Lol! I will be sure to pass that tip on to the next ladies


----------



## Chuck94! (Feb 8, 2018)

Sunday 7/1/18: mom Dad Sister and I went to Lowe’s cause my mom needed to order something! A woman came up to me and takes to me for like 20 minutes. She couldn’t believe how calm and well behaved Rollo was and she has a female gsd the same age that she’s trying “to get just like him”...SO that was pretty cool. I’m a bit of a perfectionist and these kind of compliments from people pull me back to reality when i constantly feel like I have no idea what I’m doing training a dog LOL
Then later this evening when it cooled we took a short walk all through the hy vee parking lot while people were cthere king and going.


----------



## Chuck94! (Feb 8, 2018)

Monday 7/2/18 lots of socialization for Rollo today. In the morning I took his breakfast kibble and we sat in a grass area outside entrance of a supermarket and just sat under the a tree in some shade while looking at people and doing engagement stuff for breakfast. Then after I got off work from being a super camp counselor (lol) Rollo and I went to a gas station where Rollo got out of the car and sat next to me while I aired up my tires. Always surprised his “who cares?” Reaction to the loud air machine. Finally we went to a petsmart we’ve never been before, walked around, looked at some hamsters and got some work around tons of small children lol. I need to take better pictures but I really hate doing it lol. Side note...Rollo has an insane nose anytime we go somewhere new his nose is glued, and I mean completely smashed to the ground without looking up from the parking lot all the way to like 15 feet inside the store lol. May need to get him into some official nose/tracking type activity.
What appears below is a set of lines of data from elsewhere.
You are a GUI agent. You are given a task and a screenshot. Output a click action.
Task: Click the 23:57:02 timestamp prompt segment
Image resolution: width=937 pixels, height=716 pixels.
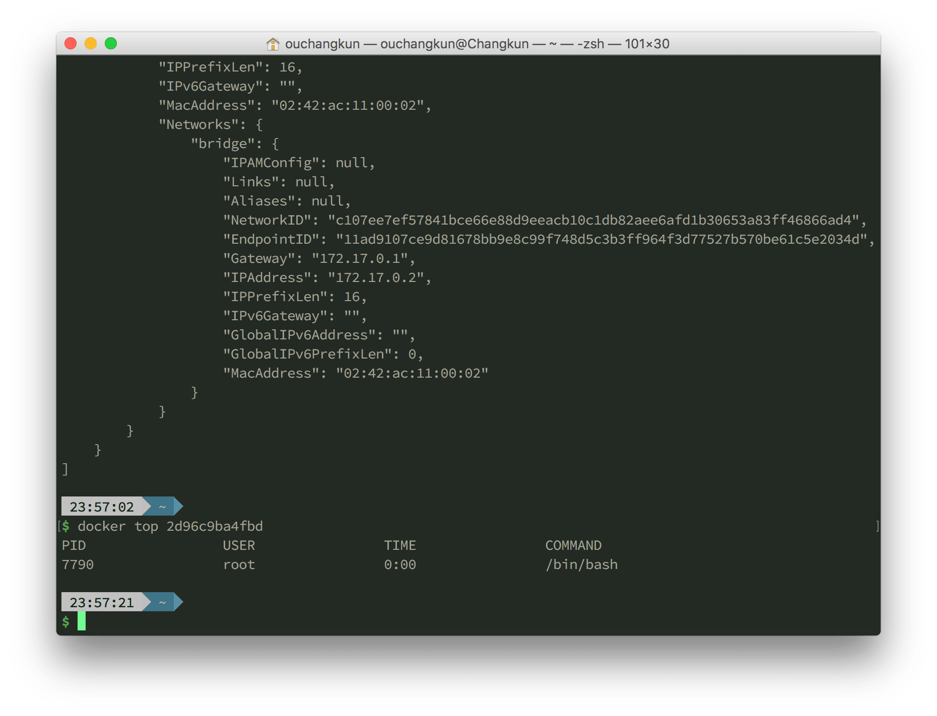(x=102, y=507)
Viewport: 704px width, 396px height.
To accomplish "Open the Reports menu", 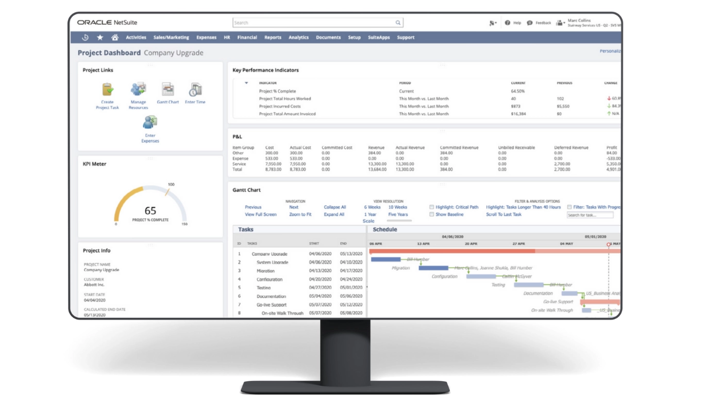I will (273, 38).
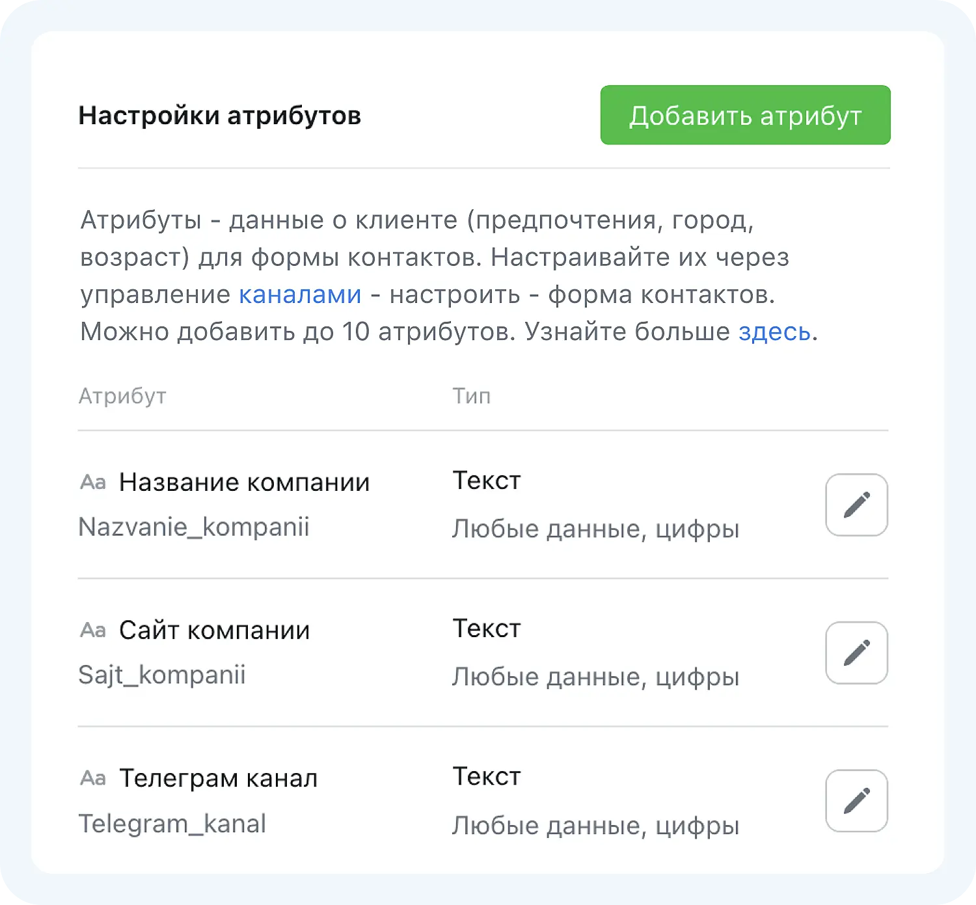Click the Тип column header

[471, 396]
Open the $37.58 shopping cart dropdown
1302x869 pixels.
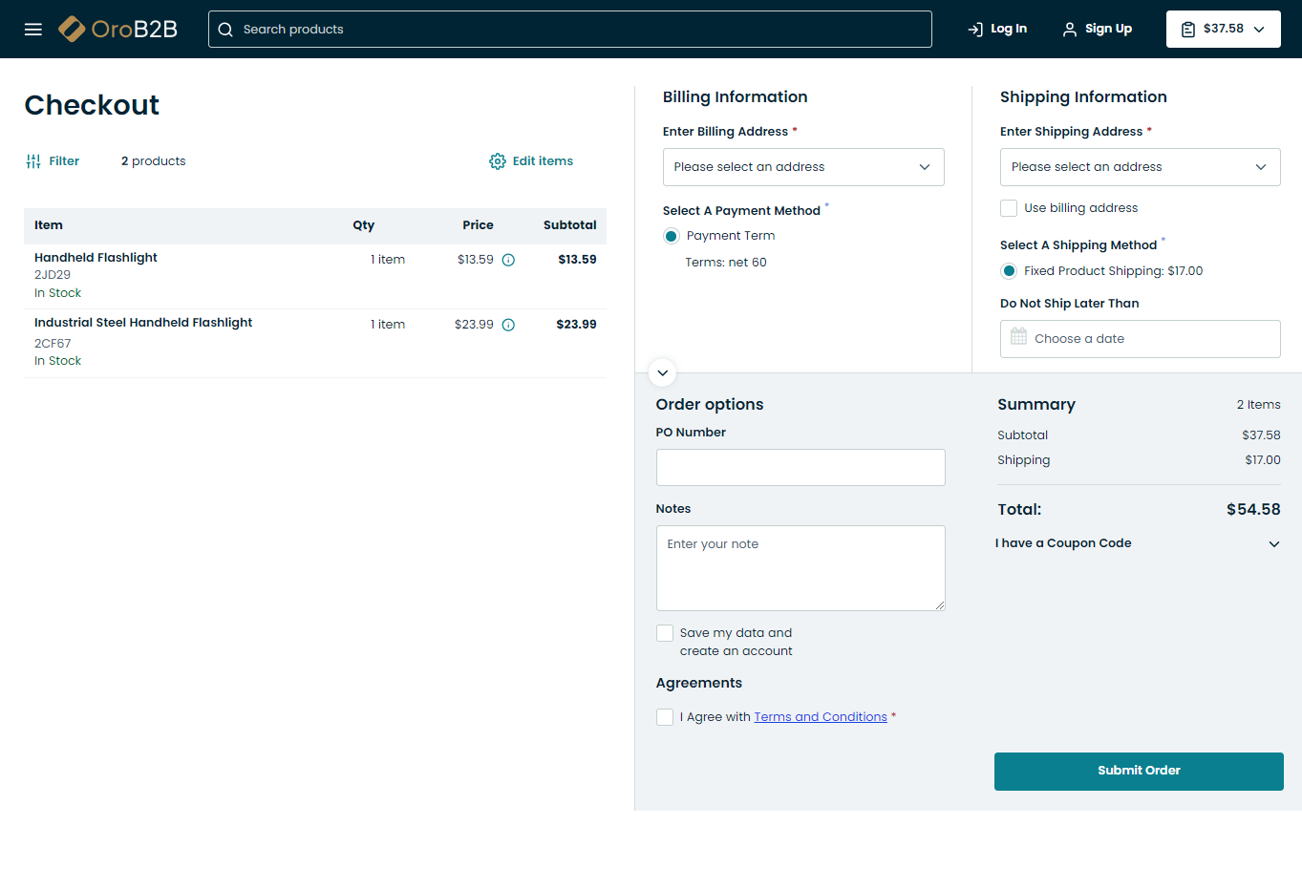coord(1223,30)
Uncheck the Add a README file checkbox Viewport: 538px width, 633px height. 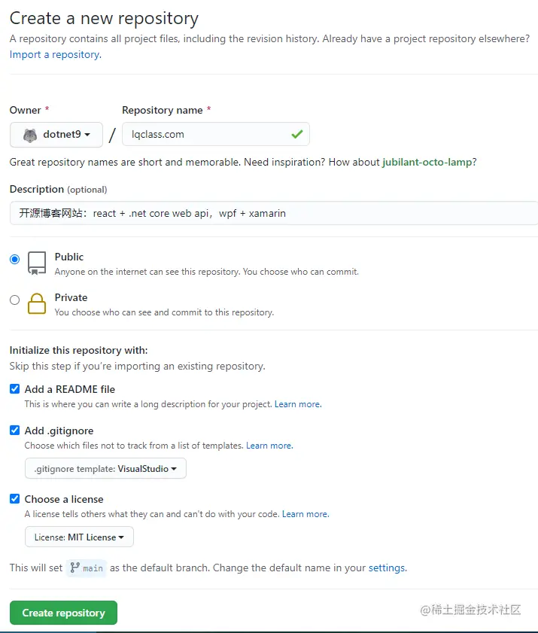[x=15, y=389]
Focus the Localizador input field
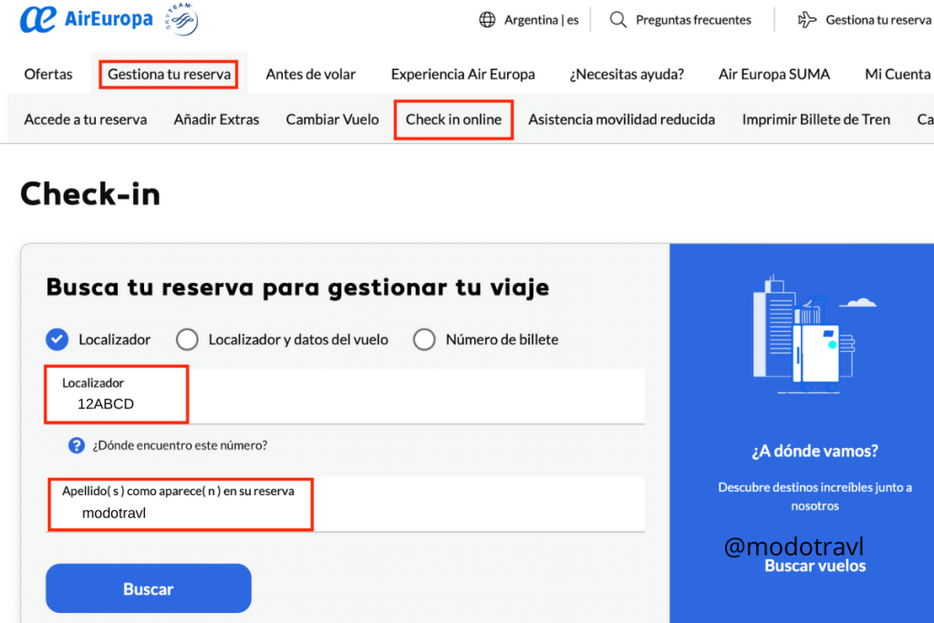This screenshot has height=623, width=934. click(345, 403)
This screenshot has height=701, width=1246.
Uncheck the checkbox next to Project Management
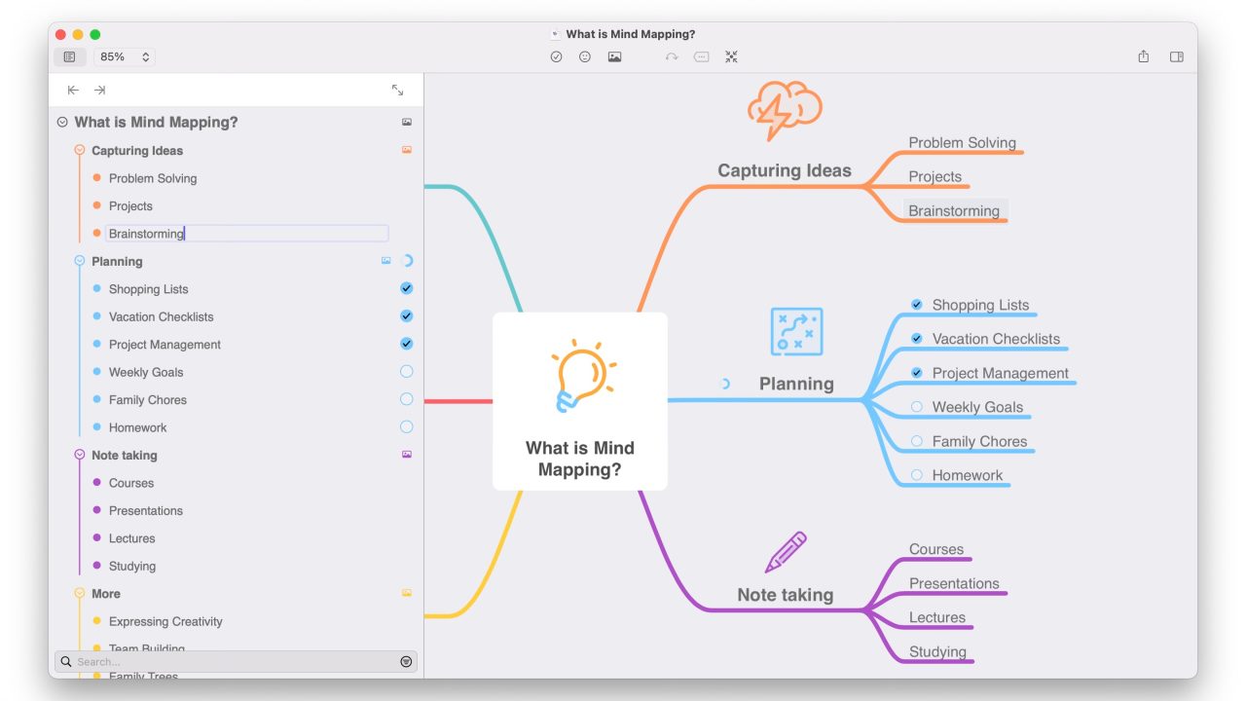[x=916, y=372]
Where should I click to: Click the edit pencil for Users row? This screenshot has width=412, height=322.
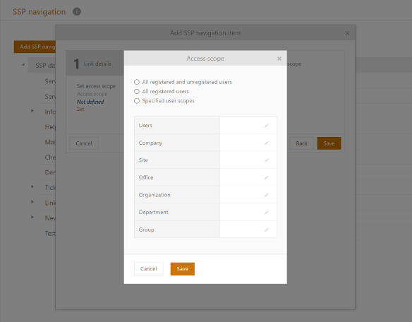pyautogui.click(x=267, y=126)
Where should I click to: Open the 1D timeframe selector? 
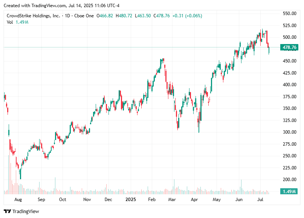pos(67,16)
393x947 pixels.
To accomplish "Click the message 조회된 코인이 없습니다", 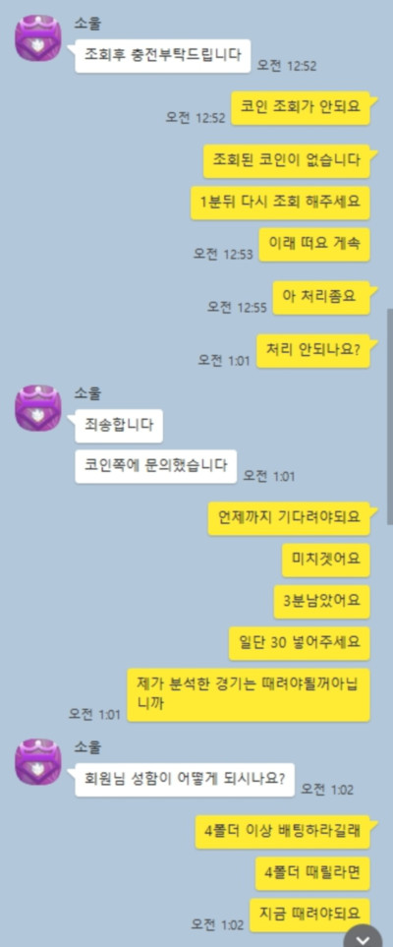I will (x=286, y=160).
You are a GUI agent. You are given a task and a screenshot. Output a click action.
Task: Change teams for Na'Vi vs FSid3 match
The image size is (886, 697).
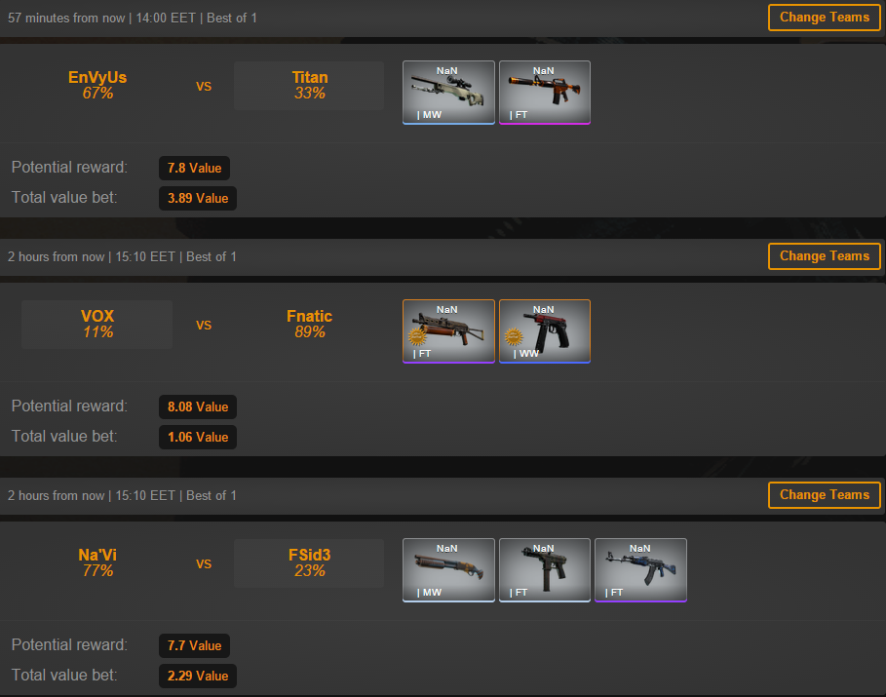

Rollo got so many “sweet boy” comments. I love him so much. He’s really taught me responsibility in college


----------



## tim_s_adams (Aug 9, 2017)

Exposure/socialization is great, but does Rollo get any down time? By that I mean several hours without you present? Might want to add that into the training if you haven't yet. It's also VERY important!


----------



## Chuck94! (Feb 8, 2018)

tim_s_adams said:


> Exposure/socialization is great, but does Rollo get any down time? By that I mean several hours without you present? Might want to add that into the training if you haven't yet. It's also VERY important!


Rollo is in his crate from 1 pm - 6 pm everyday while I’m gone


----------



## Mei (Mar 30, 2018)

Chuck94! said:


> tim_s_adams said:
> 
> 
> > Exposure/socialization is great, but does Rollo get any down time? By that I mean several hours without you present? Might want to add that into the training if you haven't yet. It's also VERY important!
> ...


I bet he's SO excited when you come home. Mei wont let me do anything for like 5 minutes when I get home. She is so spoiled!


----------



## Chuck94! (Feb 8, 2018)

Mei said:


> Chuck94! said:
> 
> 
> > tim_s_adams said:
> ...


I hear that! Definitely!


----------



## Chuck94! (Feb 8, 2018)

Tuesday 7/3/18:
Rollo and I went to a soccer field at a park this morning and worked on heeling on leash. Note my “heeling” is NOT strict competition heeling lol just want him to walk right next to me. So did that with some distractions. Then when I got home from work, Rollo and I went to PetCo to return some collars. Some lady in line was obsessed with Rollo and his coat color lol she took a bunch of pictures of him and said her next dog will be a GSD just like him. Ok....lol
One thing I’ve been working on every night is teaching Rollo to settle or lay down on his dog bed by the sofa in the living room when the other two dogs are present. Been about 3 days so far and HUGE IMPROVEMENTS! Rollo is now going there and staying put on his own with the other dogs waking around him - this is very gnarly! Sorry NO PICS


----------



## Chuck94! (Feb 8, 2018)

Rollo aka Daddy Long Legs laying on his bed in place for about 15 minutes while I was on the computer. HAD TO POST A PIC TODAY


----------



## Chuck94! (Feb 8, 2018)

4th of July: Very little going on today...Went to a parking garage area and walked around but mostly just hanging out and enjoying company!


----------



## Mei (Mar 30, 2018)

Awesome! Looks like ya'll had fun! How was Rollo with the fireworks? Mei does not like them. She was totally fine in the house. I couldn't walk her or anything yesterday evening.


----------



## Chuck94! (Feb 8, 2018)

Mei said:


> Awesome! Looks like ya'll had fun! How was Rollo with the fireworks? Mei does not like them. She was totally fine in the house. I couldn't walk her or anything yesterday evening.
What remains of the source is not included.